Summary:ASTERISK-18951: [regression] T.38 pass through produce 100% CPU usage spike
Reporter:Kristijan Vrban (vrban)Labels:
Date Opened:2011-12-01 09:01:01.000-0600Date Closed:2012-02-02 16:35:01.000-0600
Versions:SVN Frequency of
must be completed before resolvingASTERISK-19128 Asterisk 1.8.10 Blockers
must be completed before resolvingASTERISK-19129 Asterisk 10.2.0 Blockers
is caused byASTERISK-18400 RTCP Receiver Reports are sent for idle RTP sessions
Environment:Attachments:( 0) backtrace-threads.txt
( 1) no_read_loop.diff
Description:T.38 pass through produce 100% CPU usage spike and asterisk becomes unresponsive with current 1.8-branch

This issue does not happen with latest So it must be related the one of the latest changes in 1.8-branch after branching tag
Comments:By: Kristijan Vrban (vrban) 2011-12-01 09:19:19.828-0600

It's changeset 340970. After (de)merge this change from 1.8 branch, it ok again.

By: Kinsey Moore (kmoore) 2011-12-01 14:40:26.382-0600

Could you find out where Asterisk is getting stuck in the loop using gdb?

By: Kristijan Vrban (vrban) 2011-12-02 10:12:12.606-0600

>Could you find out where Asterisk is getting stuck in the loop using gdb?
First look, it's a loop around function ast_rtcp_read in res_rtp_asterisk.c

By: Kinsey Moore (kmoore) 2011-12-02 11:20:15.903-0600

I'm thinking that RTCP needs to be prodded before it can work properly after being reenabled in some cases.  Could you give the attached patch a try?  If that doesn't fix it for you, could you give me the full stack trace from gdb?

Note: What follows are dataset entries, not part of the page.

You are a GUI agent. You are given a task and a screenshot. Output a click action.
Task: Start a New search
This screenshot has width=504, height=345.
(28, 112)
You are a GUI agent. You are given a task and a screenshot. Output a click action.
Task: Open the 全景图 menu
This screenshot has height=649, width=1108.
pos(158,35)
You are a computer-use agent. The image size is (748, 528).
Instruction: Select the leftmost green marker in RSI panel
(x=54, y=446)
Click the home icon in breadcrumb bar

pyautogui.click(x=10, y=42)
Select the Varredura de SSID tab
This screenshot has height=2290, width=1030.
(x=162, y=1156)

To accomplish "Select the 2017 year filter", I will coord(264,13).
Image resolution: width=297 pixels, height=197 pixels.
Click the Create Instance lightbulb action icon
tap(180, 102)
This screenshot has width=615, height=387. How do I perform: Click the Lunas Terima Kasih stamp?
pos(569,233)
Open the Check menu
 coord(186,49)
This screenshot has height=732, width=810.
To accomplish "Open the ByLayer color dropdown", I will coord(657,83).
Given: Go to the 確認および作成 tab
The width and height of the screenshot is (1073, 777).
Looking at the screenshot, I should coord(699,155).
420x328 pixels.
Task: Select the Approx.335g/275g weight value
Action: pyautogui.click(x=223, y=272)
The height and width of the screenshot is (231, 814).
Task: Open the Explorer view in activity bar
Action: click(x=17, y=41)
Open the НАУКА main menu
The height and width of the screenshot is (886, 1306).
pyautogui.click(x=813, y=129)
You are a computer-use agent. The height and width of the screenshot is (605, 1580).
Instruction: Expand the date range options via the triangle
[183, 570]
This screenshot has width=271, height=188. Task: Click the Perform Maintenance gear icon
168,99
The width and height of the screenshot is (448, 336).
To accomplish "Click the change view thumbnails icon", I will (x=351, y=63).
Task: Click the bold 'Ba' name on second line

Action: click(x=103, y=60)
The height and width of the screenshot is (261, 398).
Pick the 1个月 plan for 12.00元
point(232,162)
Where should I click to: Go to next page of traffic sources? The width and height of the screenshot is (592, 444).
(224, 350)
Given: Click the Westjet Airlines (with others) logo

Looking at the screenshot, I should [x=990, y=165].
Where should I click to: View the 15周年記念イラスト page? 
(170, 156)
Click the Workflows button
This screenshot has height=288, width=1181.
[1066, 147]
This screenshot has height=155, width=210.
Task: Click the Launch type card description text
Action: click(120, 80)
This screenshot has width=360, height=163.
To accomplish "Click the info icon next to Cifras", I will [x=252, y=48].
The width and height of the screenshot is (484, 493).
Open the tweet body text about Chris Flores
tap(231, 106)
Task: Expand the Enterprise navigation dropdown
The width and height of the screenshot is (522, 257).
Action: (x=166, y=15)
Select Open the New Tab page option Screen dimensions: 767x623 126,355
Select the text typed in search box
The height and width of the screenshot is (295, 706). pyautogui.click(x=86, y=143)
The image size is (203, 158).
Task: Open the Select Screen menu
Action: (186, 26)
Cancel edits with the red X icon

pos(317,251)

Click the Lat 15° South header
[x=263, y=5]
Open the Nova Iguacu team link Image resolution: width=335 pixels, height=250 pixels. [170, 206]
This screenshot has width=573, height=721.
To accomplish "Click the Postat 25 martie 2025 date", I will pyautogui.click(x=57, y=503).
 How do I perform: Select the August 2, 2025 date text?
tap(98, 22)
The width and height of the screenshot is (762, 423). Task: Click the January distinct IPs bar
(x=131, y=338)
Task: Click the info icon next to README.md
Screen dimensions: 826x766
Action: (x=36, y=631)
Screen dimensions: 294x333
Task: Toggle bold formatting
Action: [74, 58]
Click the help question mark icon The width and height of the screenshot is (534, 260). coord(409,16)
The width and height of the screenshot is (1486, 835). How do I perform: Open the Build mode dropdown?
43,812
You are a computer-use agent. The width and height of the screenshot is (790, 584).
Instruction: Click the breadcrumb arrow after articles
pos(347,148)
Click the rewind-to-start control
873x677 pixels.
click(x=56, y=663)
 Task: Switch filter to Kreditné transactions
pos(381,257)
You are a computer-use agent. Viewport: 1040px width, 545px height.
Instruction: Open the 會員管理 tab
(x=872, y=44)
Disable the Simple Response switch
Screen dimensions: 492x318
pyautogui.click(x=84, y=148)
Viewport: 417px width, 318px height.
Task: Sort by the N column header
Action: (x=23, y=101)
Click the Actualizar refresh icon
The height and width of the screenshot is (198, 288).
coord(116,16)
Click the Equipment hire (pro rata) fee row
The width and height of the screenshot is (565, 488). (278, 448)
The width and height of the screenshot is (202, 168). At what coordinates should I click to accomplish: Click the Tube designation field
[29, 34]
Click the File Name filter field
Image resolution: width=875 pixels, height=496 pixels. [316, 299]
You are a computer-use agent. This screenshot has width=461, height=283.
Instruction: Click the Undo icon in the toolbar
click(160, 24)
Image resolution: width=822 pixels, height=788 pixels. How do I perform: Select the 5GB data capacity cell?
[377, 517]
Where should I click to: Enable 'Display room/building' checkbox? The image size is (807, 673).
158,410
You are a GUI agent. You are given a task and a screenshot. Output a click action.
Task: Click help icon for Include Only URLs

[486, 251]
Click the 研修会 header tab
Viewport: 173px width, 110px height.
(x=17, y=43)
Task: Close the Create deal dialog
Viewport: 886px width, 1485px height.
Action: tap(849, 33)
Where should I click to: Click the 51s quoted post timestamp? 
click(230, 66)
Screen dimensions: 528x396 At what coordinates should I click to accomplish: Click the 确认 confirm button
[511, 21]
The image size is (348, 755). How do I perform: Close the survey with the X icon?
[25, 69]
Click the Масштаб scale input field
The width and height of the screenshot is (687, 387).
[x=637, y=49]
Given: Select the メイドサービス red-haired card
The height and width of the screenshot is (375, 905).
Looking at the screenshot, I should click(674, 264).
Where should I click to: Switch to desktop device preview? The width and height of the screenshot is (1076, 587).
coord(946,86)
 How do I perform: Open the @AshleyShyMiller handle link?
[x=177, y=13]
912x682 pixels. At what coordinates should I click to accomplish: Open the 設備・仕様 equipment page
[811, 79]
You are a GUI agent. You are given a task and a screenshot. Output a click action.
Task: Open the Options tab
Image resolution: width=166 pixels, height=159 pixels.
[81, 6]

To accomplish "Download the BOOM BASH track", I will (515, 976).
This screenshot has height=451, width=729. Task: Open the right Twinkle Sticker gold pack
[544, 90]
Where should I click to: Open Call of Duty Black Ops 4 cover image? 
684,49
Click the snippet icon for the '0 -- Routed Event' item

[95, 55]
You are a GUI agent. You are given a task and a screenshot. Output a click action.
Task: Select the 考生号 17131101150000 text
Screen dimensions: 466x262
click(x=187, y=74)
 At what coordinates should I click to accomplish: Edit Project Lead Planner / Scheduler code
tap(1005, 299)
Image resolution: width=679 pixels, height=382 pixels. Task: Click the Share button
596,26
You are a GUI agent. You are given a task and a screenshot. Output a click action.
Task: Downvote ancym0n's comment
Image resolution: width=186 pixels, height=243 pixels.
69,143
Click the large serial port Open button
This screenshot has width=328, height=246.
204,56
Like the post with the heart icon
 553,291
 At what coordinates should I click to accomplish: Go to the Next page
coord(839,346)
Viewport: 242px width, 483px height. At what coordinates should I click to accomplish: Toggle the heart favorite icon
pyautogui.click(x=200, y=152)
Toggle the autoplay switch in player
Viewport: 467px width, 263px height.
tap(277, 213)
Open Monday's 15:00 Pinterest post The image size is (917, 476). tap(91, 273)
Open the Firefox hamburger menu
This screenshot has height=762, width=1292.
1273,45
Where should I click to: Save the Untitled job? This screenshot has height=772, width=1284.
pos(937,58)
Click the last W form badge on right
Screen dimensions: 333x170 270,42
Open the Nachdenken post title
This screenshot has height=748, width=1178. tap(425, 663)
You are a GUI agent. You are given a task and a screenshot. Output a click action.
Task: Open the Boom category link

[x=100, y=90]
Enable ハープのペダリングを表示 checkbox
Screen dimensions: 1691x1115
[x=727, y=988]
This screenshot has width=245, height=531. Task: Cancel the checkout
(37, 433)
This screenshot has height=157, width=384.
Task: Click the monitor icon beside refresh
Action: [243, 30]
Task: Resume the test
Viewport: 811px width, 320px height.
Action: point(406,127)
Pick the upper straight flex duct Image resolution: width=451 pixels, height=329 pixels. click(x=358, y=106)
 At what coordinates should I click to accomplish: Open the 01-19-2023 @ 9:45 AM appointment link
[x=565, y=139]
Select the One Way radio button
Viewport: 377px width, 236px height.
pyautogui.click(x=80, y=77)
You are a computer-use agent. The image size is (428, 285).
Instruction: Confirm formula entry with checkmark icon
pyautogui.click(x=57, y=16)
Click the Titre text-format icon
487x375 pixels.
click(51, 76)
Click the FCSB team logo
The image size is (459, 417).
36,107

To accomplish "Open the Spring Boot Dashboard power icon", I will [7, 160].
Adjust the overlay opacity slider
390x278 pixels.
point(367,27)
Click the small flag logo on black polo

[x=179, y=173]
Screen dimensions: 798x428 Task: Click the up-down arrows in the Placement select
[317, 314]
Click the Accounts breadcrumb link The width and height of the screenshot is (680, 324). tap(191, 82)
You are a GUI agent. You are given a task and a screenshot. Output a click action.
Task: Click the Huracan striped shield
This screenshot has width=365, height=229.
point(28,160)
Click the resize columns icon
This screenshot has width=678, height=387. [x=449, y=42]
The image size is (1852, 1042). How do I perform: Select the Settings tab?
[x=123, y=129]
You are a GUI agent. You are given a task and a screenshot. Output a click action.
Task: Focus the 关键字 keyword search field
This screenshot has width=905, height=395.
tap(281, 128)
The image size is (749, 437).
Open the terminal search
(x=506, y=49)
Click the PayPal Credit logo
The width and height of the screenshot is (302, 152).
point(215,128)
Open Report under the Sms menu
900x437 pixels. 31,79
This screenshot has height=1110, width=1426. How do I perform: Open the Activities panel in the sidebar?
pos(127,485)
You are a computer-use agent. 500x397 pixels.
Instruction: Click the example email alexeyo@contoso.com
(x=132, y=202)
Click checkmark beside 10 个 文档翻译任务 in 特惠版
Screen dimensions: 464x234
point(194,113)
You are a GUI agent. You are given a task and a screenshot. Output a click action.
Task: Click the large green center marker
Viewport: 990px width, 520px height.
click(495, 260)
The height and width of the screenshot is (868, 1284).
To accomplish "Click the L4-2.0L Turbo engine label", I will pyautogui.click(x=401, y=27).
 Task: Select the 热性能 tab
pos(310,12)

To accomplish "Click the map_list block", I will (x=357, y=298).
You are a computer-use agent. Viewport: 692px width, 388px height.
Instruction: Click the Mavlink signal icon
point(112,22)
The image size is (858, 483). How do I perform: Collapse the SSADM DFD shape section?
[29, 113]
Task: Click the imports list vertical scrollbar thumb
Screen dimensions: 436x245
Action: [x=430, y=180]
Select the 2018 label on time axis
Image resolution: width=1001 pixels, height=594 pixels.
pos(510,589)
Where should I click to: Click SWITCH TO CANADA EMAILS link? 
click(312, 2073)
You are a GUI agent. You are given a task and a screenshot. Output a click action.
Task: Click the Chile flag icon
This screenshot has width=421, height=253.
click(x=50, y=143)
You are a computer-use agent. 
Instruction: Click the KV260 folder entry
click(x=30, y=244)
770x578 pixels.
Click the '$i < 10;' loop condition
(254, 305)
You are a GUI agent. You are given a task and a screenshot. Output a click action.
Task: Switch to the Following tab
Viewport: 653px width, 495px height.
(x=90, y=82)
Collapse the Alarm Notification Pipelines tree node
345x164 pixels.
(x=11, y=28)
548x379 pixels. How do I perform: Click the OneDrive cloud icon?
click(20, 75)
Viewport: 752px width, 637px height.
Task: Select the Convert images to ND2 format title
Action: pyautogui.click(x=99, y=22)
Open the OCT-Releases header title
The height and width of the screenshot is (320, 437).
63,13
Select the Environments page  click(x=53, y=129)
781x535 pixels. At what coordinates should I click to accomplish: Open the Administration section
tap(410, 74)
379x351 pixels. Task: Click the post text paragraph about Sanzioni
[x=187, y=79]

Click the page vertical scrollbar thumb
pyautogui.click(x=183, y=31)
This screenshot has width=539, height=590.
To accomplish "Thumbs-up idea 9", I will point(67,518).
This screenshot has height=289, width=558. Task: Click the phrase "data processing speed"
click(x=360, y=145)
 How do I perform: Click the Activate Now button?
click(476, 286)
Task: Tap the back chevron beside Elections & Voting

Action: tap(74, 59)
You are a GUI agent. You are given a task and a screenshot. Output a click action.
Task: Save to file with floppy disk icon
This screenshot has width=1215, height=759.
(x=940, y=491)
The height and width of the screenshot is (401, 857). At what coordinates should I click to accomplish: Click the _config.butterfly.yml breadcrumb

By: Kristijan Vrban (vrban) 2011-12-02 17:43:56.355-0600

the patch does not help. it crash asterisk.

how can i offer a stack trace when asterisk does not crash (without your patch)
i know how to get the stack trace from gdb, when asterisk crash a dump a core file.
But this issue does not crash asterisk. it just use 100% CPU until T.38 is pass through.

By: Richard Mudgett (rmudgett) 2011-12-02 18:13:02.865-0600

You can attach gdb at any time to a running process.  The running process does not need to be specially compiled to do this.

See the https://wiki.asterisk.org/wiki/display/AST/Getting+a+Backtrace section on "Getting Information For A Deadlock" for an example gdb command.  You should run gdb when Asterisk is using 100% CPU.

By: Kristijan Vrban (vrban) 2011-12-03 07:23:14.968-0600

here is the output of gdb -ex "thread apply all bt" --batch /usr/sbin/asterisk `pidof asterisk` > /tmp/backtrace-threads.txt
when asterisk eat 100%CPU

By: Kinsey Moore (kmoore) 2012-01-23 08:13:29.051-0600

Hi Kristijan, could you capture a pcap of this occurring with tcpdump or wireshark?  That would be very helpful in reproducing this issue.  Configuration information would also help (specifically sip.conf).

By: Kinsey Moore (kmoore) 2012-01-25 15:39:28.598-0600

I've been looking at this further and I think I have a fix for the issue.  It seems that Asterisk is still polling the RTCP file descriptor after RTCP is shut down and removed.  If the descriptor happens to have data ready when the removal occurs, then Asterisk will go into an infinite loop trying to read data that it can never actually access.  The attached patch disables the audio RTCP file descriptor for the duration of the T.38 transaction. Please test the patch at your convenience.  

By: Kristijan Vrban (vrban) 2012-01-31 09:39:11.748-0600

i just did test the patch. issues is fixed!